Pietro Mennea ha riempito la mia fantasia di adolescente innamorato dell'atletica. La mia vita di ragazzino è stata segnata da personaggi come Mennea, Simeoni, Dorio (non scordiamo Giggiriva, ma è un altro tema).
Era facile nei '70. L'Atletica era in televisione, sui giornali e in Italia c'erano tanti campioni di livello internazionale. Mennea spiccava fra tutti, era un bastian contrario, un polemico su tutto, era sempre sui giornali perchè aveva sempre qualcosa da dire.
Tagliava il traguardo col dito indice sollevato, non era un modesto, ci ricordava sempre che lui era il più forte. Le sue interviste sono memorabili, sempre forti e interessanti, quel suo parlare di sé stesso in terza persona, le sue prese di posizione su tanti argomenti, erano manna per i giornalisti. Ha visssuto 20 anni da campione ed ora è andato via senza attendere di sapere chi batterà (ammesso che ciò accada) il suo record europeo sui 200m, ex-mondiale, di 19'',72.

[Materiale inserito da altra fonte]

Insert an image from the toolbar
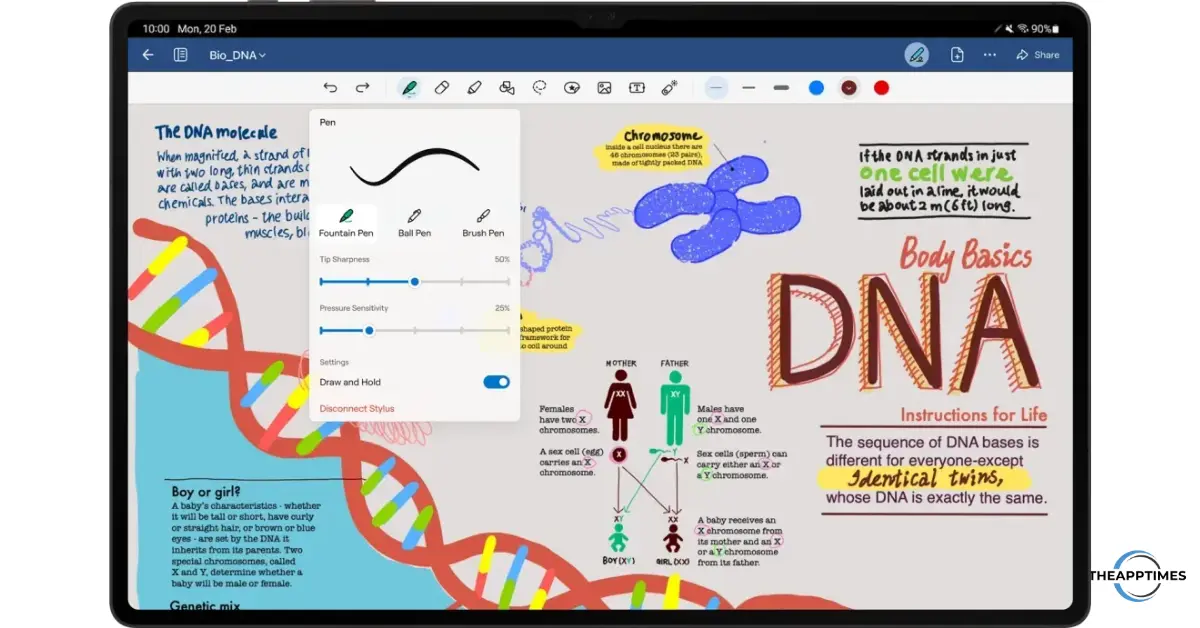The image size is (1200, 628). (x=605, y=88)
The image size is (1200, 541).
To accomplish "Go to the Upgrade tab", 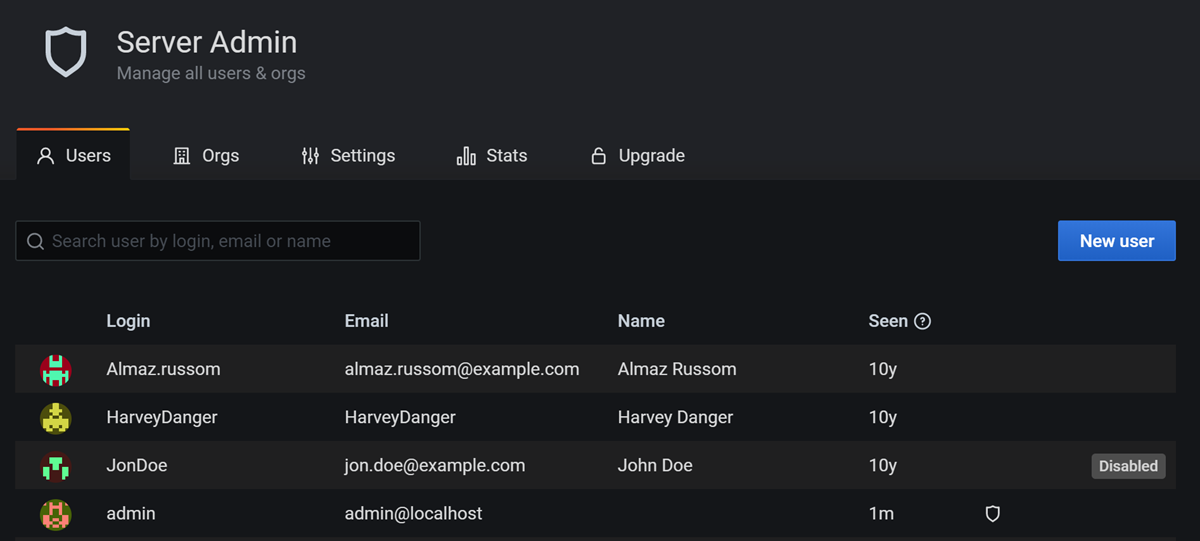I will click(638, 156).
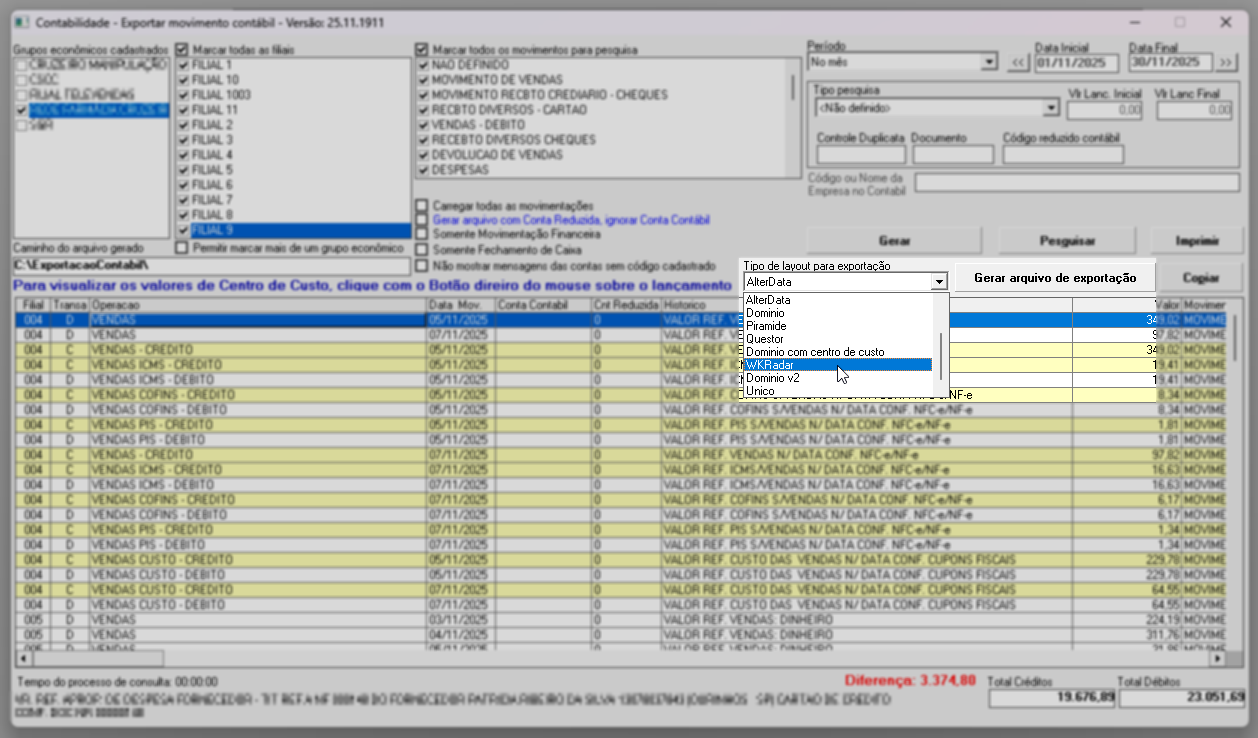Open the Período dropdown
This screenshot has width=1258, height=738.
pos(989,62)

Veniva spesso in Sardegna a fare delle conferenza e confesso che ora è un mio grosso cruccio non essere mai andato a sentirlo. E' andato via un supererore della mia giovinezza, e gli occhi inumiditi nel sentire la notizia, sono l'unica cosa che mi rimane di questo personaggio che ha fatto grande l'Atletica italiana. Da oggi ho un motivo in più (non ne avevo bisogno) per lavorare ed impegnarmi per l'Atletica dei nostri giovani. (Foto web).